Durham was, again, where Lee was supposed to be — or at least something close to it, until her friend Kelly Teagarden ’04 got in touch toward the close of the 2021–2022 school year. They had known each other since they were third-graders in Lee’s first year at DA, where they co-authored two chapters of school lore: the record-setting 4x400 women’s relay team, and the 2003 Senior Challenge group that got lost during a hike and had to camp overnight at the top of a ridgeline. On this occasion, Teagarden’s motivation for speaking with Lee was less reminiscent and more forward-thinking: Greg Murray was retiring from DA after more than four decades. “I know it’s a longshot,” Teagarden asked, “but would you have any interest in coming back to DA?” Lee visited to shadow Teagarden, a history teacher, Diversity, Equity and Engagement coordinator and Cavalier Capstone program coordinator at the Upper School. 

A nettle dug at Lee’s heart, much like Jordan High School did during her eighth-grade year. When Lee took the job at DA, she thought she’d stay for a year or two before returning to full-time physical therapy. Lee also had some pause about how she fit into DA’s culture until she saw how much progress the school had made around inclusion during her two decades away. Lee was one of five students of color in the 2004 graduating class. In September 2023, she attended the school year’s first meeting of the Black Student Affinity Group, sitting in a Smith Assembly Hall that was nearly filled to capacity. “I was blown away,” Lee said. “This is the place to be.”

It is, too, for Jordan Babwah, the Upper School’s fitness director and academic leader of the physical education department. With Babwah’s vision and Lee’s perspective rooted in physical therapy, PE instruction at DA has become more inclusive and more holistic.
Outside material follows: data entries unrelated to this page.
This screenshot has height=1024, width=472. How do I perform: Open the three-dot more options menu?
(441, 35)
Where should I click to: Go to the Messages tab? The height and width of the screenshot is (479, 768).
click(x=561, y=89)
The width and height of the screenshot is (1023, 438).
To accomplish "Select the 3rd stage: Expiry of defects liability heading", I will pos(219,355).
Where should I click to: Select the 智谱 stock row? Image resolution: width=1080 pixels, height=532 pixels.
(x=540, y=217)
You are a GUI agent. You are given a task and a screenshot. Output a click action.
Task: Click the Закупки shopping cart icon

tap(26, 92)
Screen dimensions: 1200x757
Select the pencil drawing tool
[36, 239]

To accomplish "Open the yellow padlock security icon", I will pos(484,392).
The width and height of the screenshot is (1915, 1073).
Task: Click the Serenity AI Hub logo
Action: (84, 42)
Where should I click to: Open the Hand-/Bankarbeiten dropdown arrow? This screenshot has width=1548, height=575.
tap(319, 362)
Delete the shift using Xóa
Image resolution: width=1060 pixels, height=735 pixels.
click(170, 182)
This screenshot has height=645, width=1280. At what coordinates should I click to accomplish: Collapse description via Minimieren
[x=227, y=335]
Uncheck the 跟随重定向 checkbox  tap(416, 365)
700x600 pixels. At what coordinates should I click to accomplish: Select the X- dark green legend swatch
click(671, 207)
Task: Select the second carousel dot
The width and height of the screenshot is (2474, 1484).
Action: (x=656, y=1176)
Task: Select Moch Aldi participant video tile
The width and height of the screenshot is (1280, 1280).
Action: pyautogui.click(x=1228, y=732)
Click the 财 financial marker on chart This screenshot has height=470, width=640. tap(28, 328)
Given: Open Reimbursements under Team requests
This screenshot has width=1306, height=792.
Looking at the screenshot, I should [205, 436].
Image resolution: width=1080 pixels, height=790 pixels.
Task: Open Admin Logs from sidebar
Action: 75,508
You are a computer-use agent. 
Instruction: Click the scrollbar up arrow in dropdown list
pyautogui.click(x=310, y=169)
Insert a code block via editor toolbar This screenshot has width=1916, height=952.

Students can now enroll in strength and conditioning courses in which they learn how to use their bodies and build cohesive, research-based fitness programs. Upper Schoolers can hop on the treadmill for 20 minutes between classes to relieve stress. Other students visit unannounced with Lee or Babwah to discuss issues they might find more challenging to broach with their teachers. “We’re doing more than just getting a person physically fit,” said Lee, who also teaches ninth-grade health. “We’re treating the social-emotional side as well.” 

If Lee had any lingering qualms about her return to DA, it disappeared in her first year first back on campus. She had a student in her strength and conditioning class who was resolute. “I’m not an athlete,” he said. “I’m never going to be an athlete.” It was a test of her coaching mettle, borrowed liberally — and gratefully — from her most beloved coaches.

Krishinda jump roping with two other students in the gymnasium.


“A lot of times, I didn’t have a lot of belief in myself or realize the talent that I had,” Lee said. “But they were always my No. 1 supporters and believers, just pushing me to be my best and pulling my best out of me even when I didn’t believe.”

On this day, it was Lee’s turn to sow belief. “That doesn’t mean you can’t be fit and enjoy exercising,” Lee told the student. “The maneuvers that you’re doing right now require power, require strength, require some agility. That’s all the definition of what an athlete is. You’re doing just great.”

“I could see a lightbulb go off,” Lee said. The student’s confidence soared. There was a difference, a noticeable one, in the way he started carrying himself. And this year, he enrolled in another strength and conditioning course. A lightbulb, too, glowed within Lee, its outer reaches stretching back toward that day on the track, when a life partner, and one of three treasured coaches, watched her run — with steady purpose — toward something greater than herself. 

OK, Lee thought as she watched her student. This is where I’m supposed to be.